■ CHALLENGE A: Rewrite the part of the passage on New Zealand search law that opens with the words containing "Warrantless searches are" and closes with "or drug offences.", putting "Searches without a warrant" in place of "Warrantless searches".
■ CHALLENGE B: Take the passage on New Zealand search law and implied licenses further, picking up after its last sentence.

■ DOCUMENT EXTRACT:

What amounts to “reasonable grounds” is not defined in the Search and Surveillance Act 2012, however a search warrant will be invalid only where the application for it was insufficient or it is so defective as to be likely to mislead the affected parties. Part 4, subpart 3 of the Search and Surveillance Act 2012 sets out the requirements for lawfully carrying out a search once a warrant has been obtained. A search conducted without a search warrant or outside of the terms of a search warrant is highly likely to be unlawful and unreasonable.

Warrantless searches are lawful in certain circumstances under Part 2 of the Search and Surveillance Act 2012. For example, where they are incidental to an arrest or drug offences.

==Implied license==
Generally police officers must have statutory authorisation to enter on to private property. Police entry on to property outside of statutory powers may be lawful and reasonable where an implied license exists. An implied license permits an officer to “go to the door of private premises in order to make inquiry of an occupier for any reasonable purpose”. This is significant as a police officer may find evidence of an offence while on the property under the implied license. Finding this evidence will not be an unlawful search as a result of trespass as the officer is lawfully on the property, this was the scenario in Tararo v R (2010)

For this reason the scope of implied licenses is strictly limited in New Zealand. The Supreme Court has said an implied license is unlikely to exist if the purpose of the entry was not to make a reasonable inquiry or if it cannot be assumed that the occupier would have consented to the police entering had they known the particular purpose for the entry. An implied license can extend to allow entry into a private premises in certain circumstances but this will be in the minority of cases and there will generally be no right of access even where, for example, the door to the premises is open. An implied license can be revoked by the occupier through a clear unequivocal revocation, further, the existence of gates or signs may amount to a physical revocation.

■ PROVIDED MATERIAL:
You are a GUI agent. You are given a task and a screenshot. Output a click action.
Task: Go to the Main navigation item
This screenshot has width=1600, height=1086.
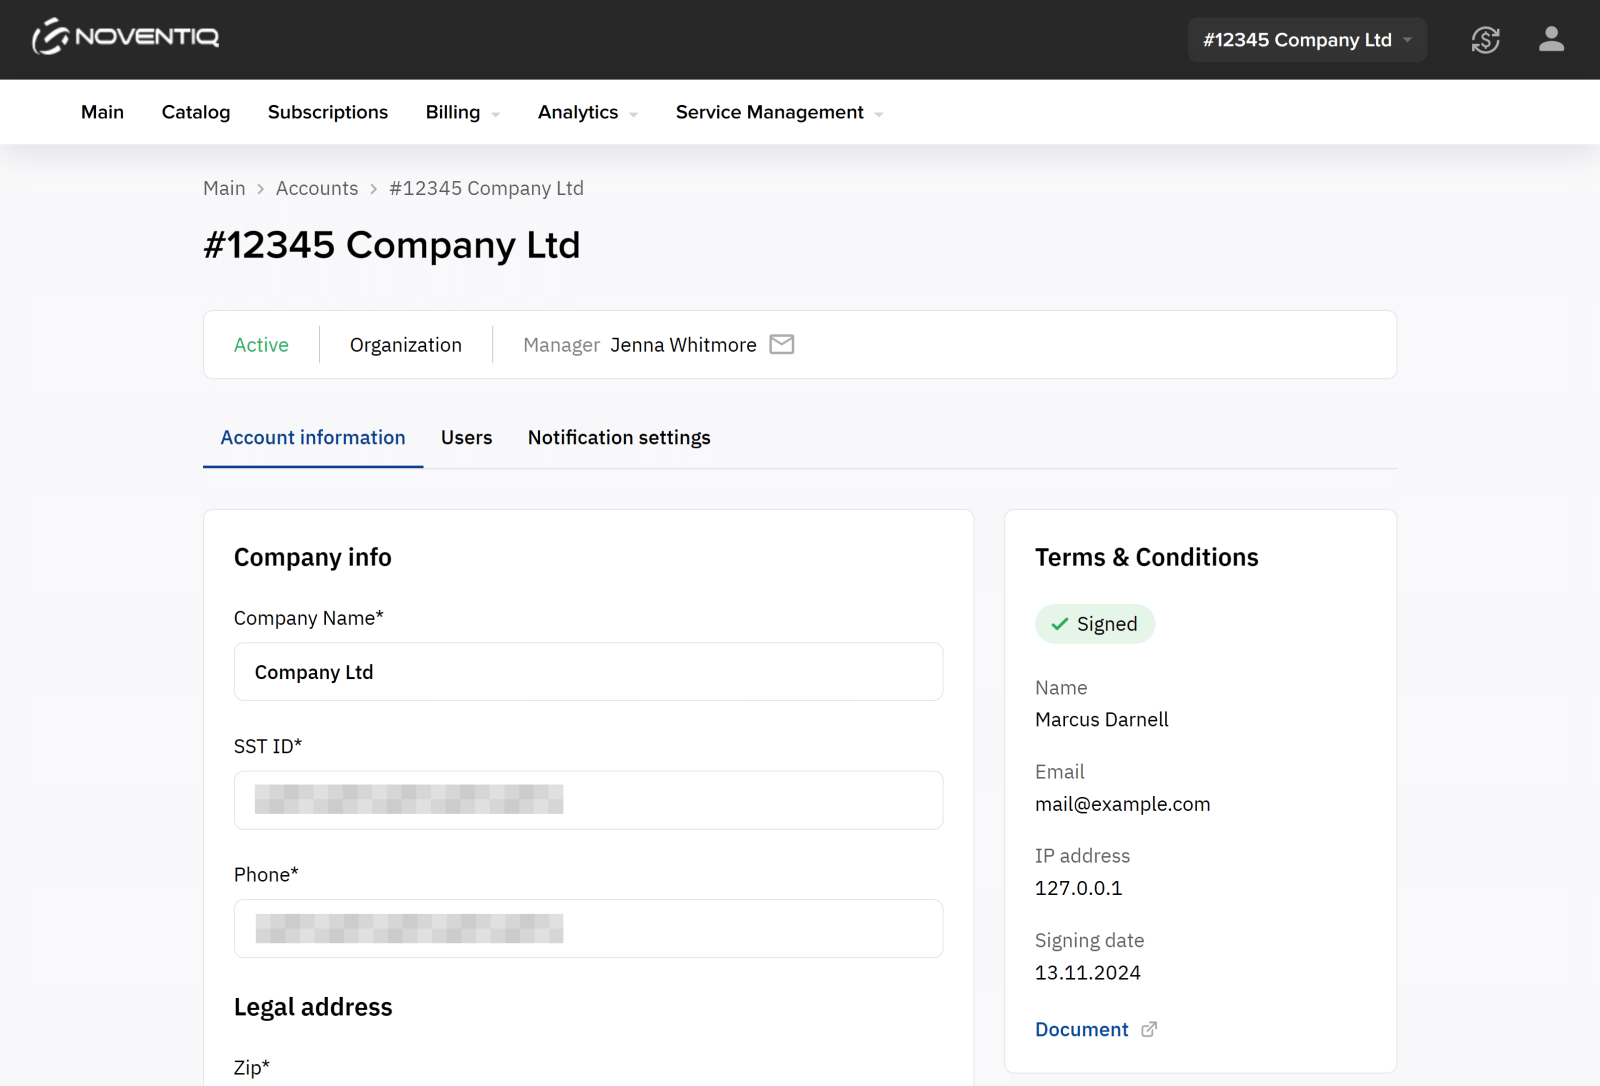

■ RESPONSE A:
Searches without a warrant are lawful in certain circumstances under Part 2 of the Search and Surveillance Act 2012. For example, where they are incidental to an arrest or drug offences.

■ RESPONSE B:
==Consent to searches==
A search with no statutory authorisation may be lawful where consent to the search has been given. A search by consent will only be lawful if all of the following are satisfied:

- The search is for one of the purposes given in s92 of the Search and Surveillance Act 2012, and
- The searching officer has advised the person giving consent of the reason for the proposed search and that they may either give or refuse consent, and
- The person giving consent has legal authority to give that consent.

However, even if valid consent to a search has been given it does not automatically make the search reasonable. A lack of entitlement to conduct the search or the manner in which the search is conducted may still make the search unreasonable under s21.

==Remedies==

===Exclusion of evidence===
The primary remedy for breaches of the right to be free from unreasonable search and seizure is the exclusion of evidence obtained by the search or seizure. This remedy is provided by s30 of the Evidence Act 2006 where evidence has been "improperly obtained". Evidence is "improperly obtained" if it has been obtained in breach of s21 of the NZBoRA 1993 or the various regulations of the Search and Surveillance Act 2012. S30 requires the judge to conduct a balancing exercise to decide whether the exclusion of the evidence is a proportionate response to the impropriety or breach of s21 committed. If the judge decides exclusion is proportionate to the impropriety, then the evidence must be excluded. This means that in some cases, when a search is found to be unreasonable or unlawful, evidence retrieved during the search may still be admitted if excluding it would not be proportionate to the breach.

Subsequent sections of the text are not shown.